Por su parte, la sociedad acataba las nuevas normas. A fin de cuentas ofrecer favores sexuales a un cuadro de la revolución a cambio de ciertos beneficios tampoco era tan reprobable. Ellos eran compañeros sacrificados que pasaban mucho tiempo lejos de la familia y debían tener algún esparcimiento; ellas, es cierto, comerciaban con el sexo, pero al menos compartían la cama con un pilar de la patria, lo que de alguna manera las convertía en patriotas. Si alguien tenía algo que criticar al respecto, mejor que lo hiciera en casa y en susurros. Eran los tiempos de apogeo de la intransigencia revolucionaria.
La doble moral se fue imponiendo casi inadvertidamente como cultura nacional y como parte de los mecanismos de sobrevivencia en un país en el que las estrecheces materiales empujaron a la sociedad hasta las fronteras de la miseria moral. Casi toda la espiritualidad nacional quedó constreñida dentro del corsé ideológico, lo que, sumado a la irresponsabilidad civil crónica, contribuía al agravamiento del "daño antropológico" que magistralmente define el laico Dagoberto Valdés.

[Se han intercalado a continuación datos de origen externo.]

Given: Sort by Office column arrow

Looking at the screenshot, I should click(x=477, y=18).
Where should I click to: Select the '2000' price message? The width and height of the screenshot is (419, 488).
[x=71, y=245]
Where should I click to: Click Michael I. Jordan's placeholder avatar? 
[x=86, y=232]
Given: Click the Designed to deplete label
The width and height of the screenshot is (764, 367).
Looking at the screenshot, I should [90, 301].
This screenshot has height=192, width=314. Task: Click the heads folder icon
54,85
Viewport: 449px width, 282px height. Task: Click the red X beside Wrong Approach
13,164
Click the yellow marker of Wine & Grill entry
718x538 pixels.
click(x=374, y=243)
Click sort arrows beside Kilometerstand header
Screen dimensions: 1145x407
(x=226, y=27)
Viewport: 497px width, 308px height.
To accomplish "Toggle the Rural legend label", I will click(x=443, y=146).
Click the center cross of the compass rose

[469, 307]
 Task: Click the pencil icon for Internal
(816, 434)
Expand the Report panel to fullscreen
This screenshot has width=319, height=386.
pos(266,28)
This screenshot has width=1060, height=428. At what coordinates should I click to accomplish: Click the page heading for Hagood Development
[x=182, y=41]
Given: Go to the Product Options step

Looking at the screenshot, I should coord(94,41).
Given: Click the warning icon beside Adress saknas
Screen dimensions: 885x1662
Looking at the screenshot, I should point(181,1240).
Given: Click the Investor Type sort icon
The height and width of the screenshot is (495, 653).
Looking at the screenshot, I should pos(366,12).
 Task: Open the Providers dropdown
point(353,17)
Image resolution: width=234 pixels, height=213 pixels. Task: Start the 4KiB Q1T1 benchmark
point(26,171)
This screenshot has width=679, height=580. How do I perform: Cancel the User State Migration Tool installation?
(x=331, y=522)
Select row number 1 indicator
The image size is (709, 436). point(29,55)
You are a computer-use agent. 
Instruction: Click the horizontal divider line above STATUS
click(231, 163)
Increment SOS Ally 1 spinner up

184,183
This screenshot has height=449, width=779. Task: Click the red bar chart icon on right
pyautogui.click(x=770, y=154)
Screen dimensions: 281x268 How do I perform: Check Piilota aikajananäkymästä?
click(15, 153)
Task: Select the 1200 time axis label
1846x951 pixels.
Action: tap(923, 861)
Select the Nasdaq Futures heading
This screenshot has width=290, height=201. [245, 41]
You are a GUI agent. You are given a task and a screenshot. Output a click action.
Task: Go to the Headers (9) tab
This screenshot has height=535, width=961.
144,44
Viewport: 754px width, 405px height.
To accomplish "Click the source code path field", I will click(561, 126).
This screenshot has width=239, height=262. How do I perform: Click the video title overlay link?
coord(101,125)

Simultáneamente la estructura de la familia tradicional se fracturaba y se trastocaban sus valores. Los padres perdían autoridad frente a la patria potestad del Estado-Gobierno-Partido que se apropiaba de los hijos y los adoctrinaba en la nueva ideología de comuna. Los hijos eran becados desde la adolescencia y crecían en promiscuidad lejos del control familiar. Se habían sentado las bases para el descalabro social que sobrevendría al iniciarse la última década del siglo XX y los cubanos estábamos por descubrir que la prostitución rebasaba los acotados límites del comercio del sexo y se había adentrado en las raíces de toda la sociedad. Pronto, la vaginocracia cedería ante la pujanza y diversidad del "jineterismo".